### Request
Reproduce the material below word for word, keeping every line in its original order, but omit the pictures.

** Begin **

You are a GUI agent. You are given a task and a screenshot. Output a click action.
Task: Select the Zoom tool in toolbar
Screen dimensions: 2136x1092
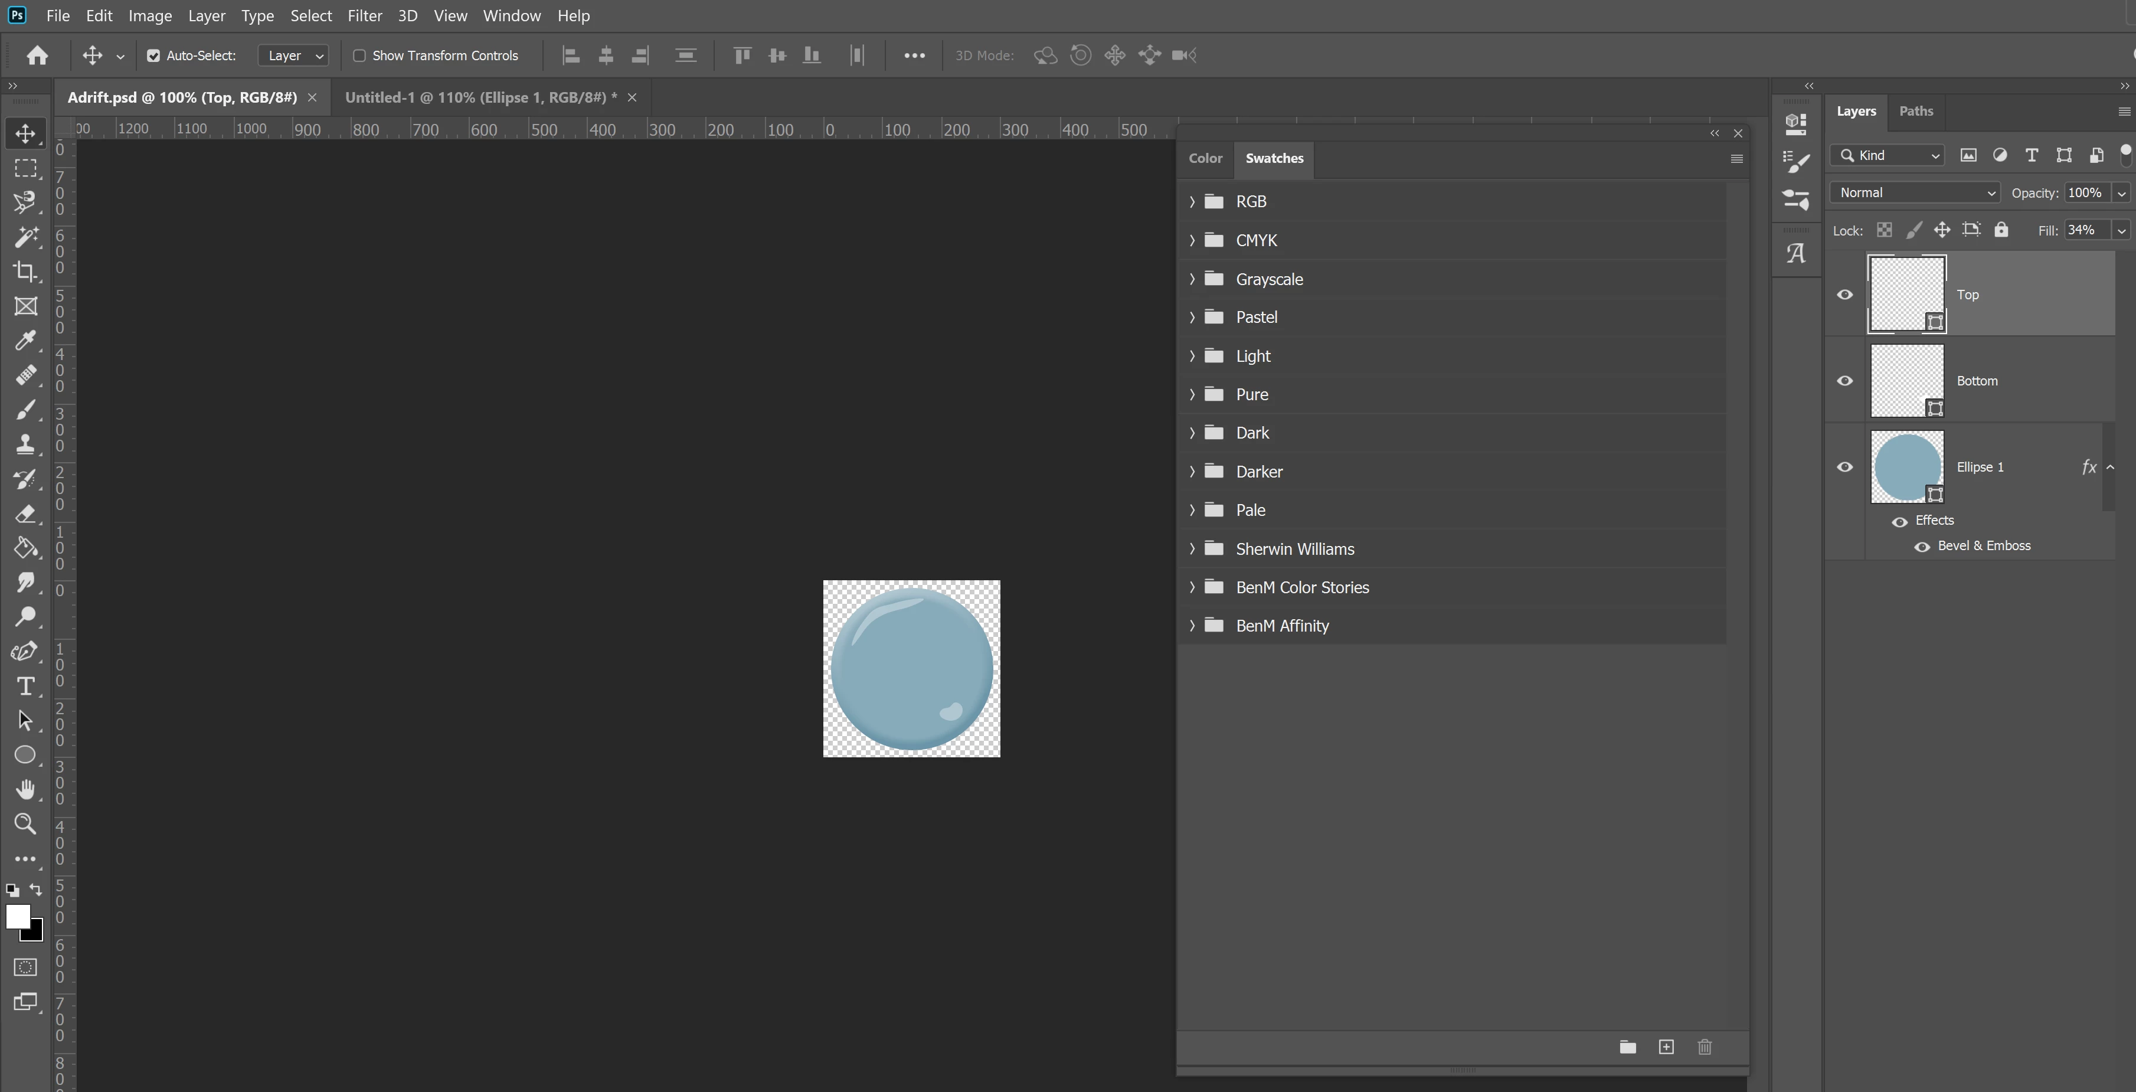tap(25, 824)
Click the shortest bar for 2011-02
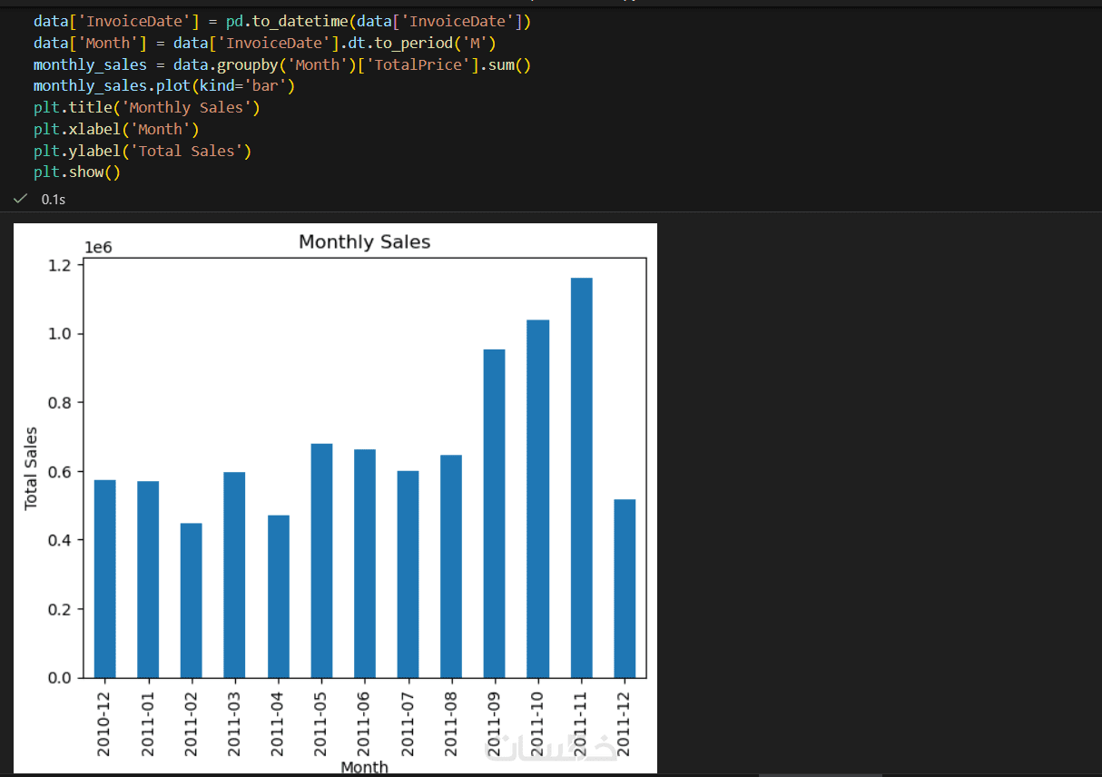Viewport: 1102px width, 777px height. click(192, 600)
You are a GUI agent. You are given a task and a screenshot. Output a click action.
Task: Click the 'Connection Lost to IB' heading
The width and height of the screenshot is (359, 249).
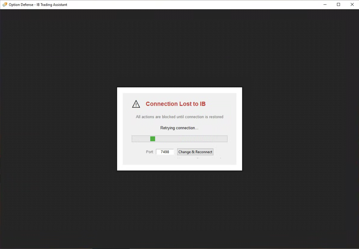[176, 104]
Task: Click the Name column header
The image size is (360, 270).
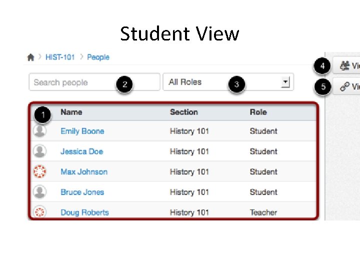Action: pos(71,112)
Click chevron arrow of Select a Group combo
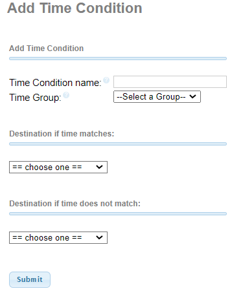 pyautogui.click(x=192, y=96)
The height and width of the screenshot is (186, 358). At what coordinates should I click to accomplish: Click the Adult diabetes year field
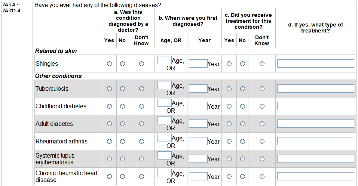[x=198, y=124]
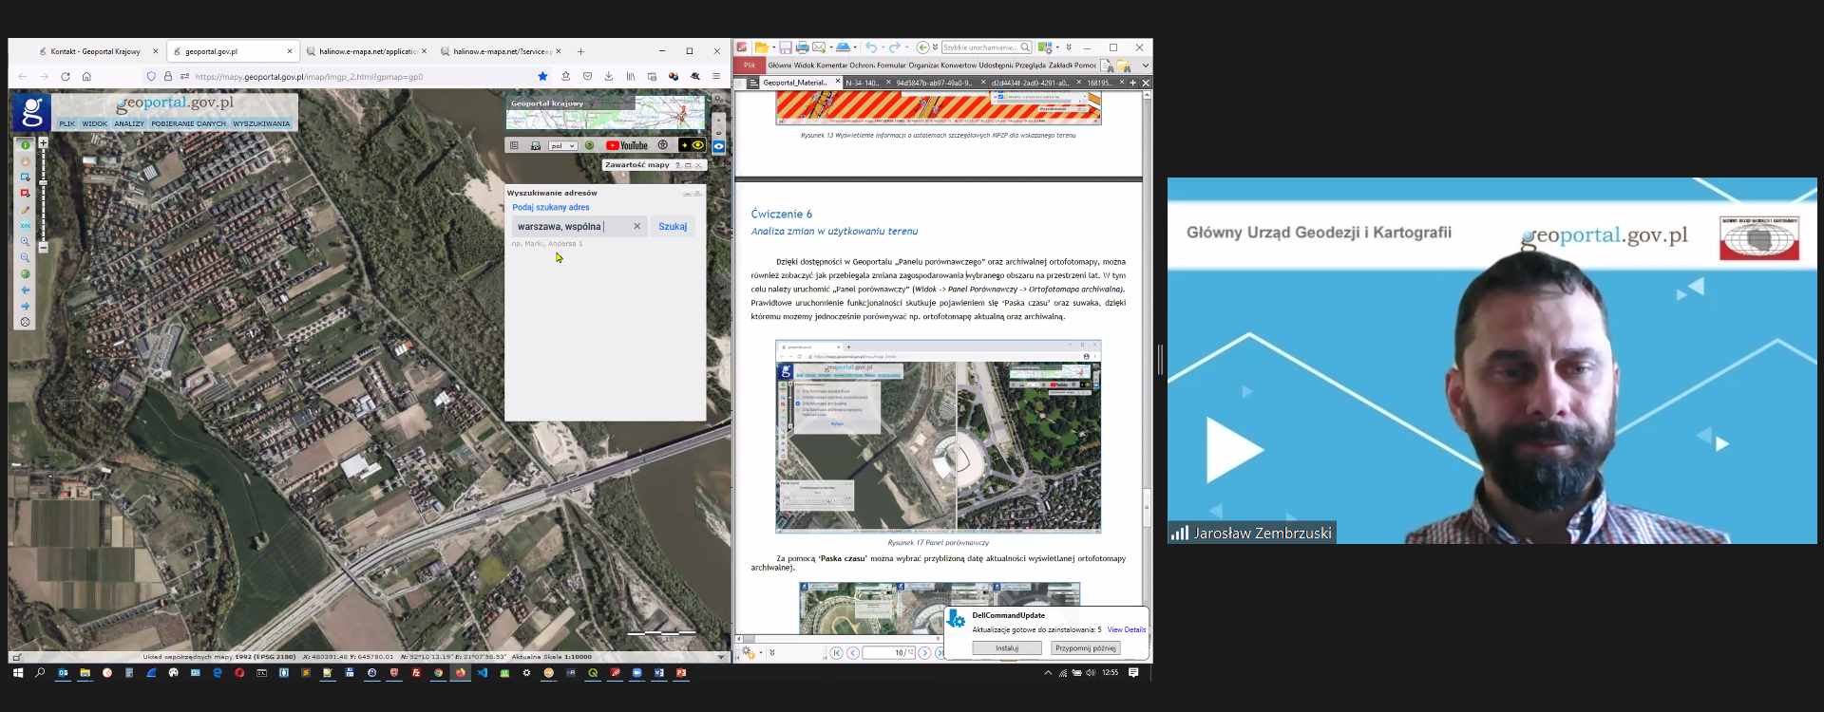
Task: Click Firefox bookmark star icon
Action: 542,77
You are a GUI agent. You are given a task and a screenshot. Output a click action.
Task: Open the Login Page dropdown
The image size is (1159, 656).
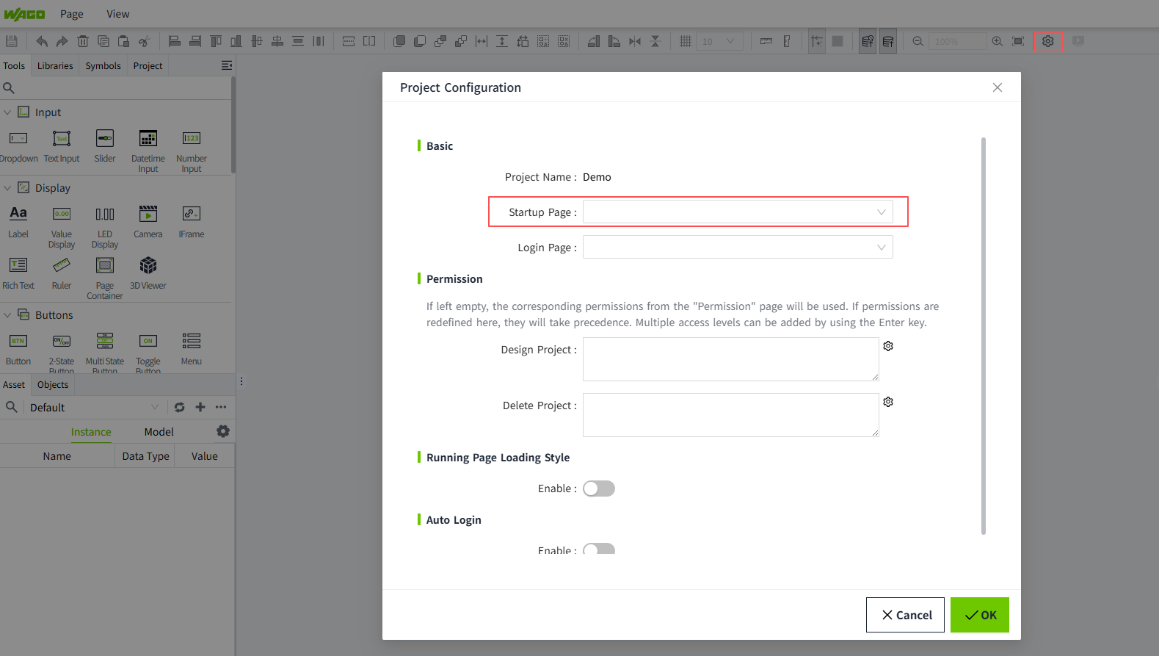[737, 248]
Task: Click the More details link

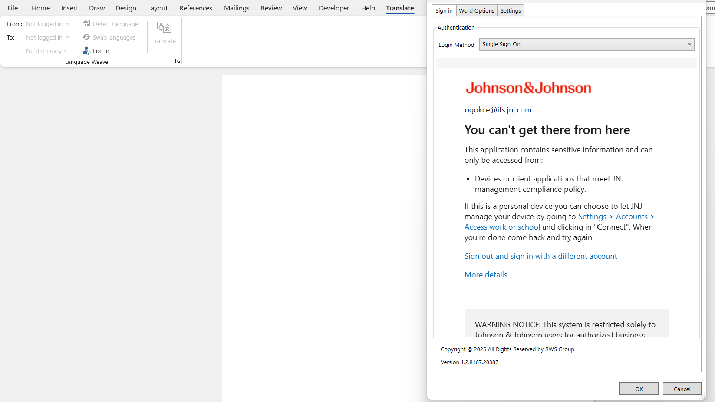Action: [x=485, y=274]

** End **

### Complete answer
You are a GUI agent. You are given a task and a screenshot. Output a click action.
Task: Select the Zoom tool in toolbar
Screen dimensions: 2136x1092
tap(25, 824)
Click the shortest bar for 2011-02
Viewport: 1102px width, 777px height. click(192, 600)
You are a GUI agent. You are given a task and a screenshot. Output a click action.
Task: Click the 'Connection Lost to IB' heading
The width and height of the screenshot is (359, 249).
[176, 104]
Task: Click the Name column header
The image size is (360, 270).
Action: pos(71,112)
Click chevron arrow of Select a Group combo
 pyautogui.click(x=192, y=96)
The height and width of the screenshot is (186, 358). At what coordinates should I click to accomplish: Click the Adult diabetes year field
[x=198, y=124]
Task: Click Firefox bookmark star icon
Action: 542,77
You are a GUI agent. You are given a task and a screenshot. Output a click action.
Task: Open the Login Page dropdown
The image size is (1159, 656).
[737, 248]
Task: Click the More details link

Action: [x=485, y=274]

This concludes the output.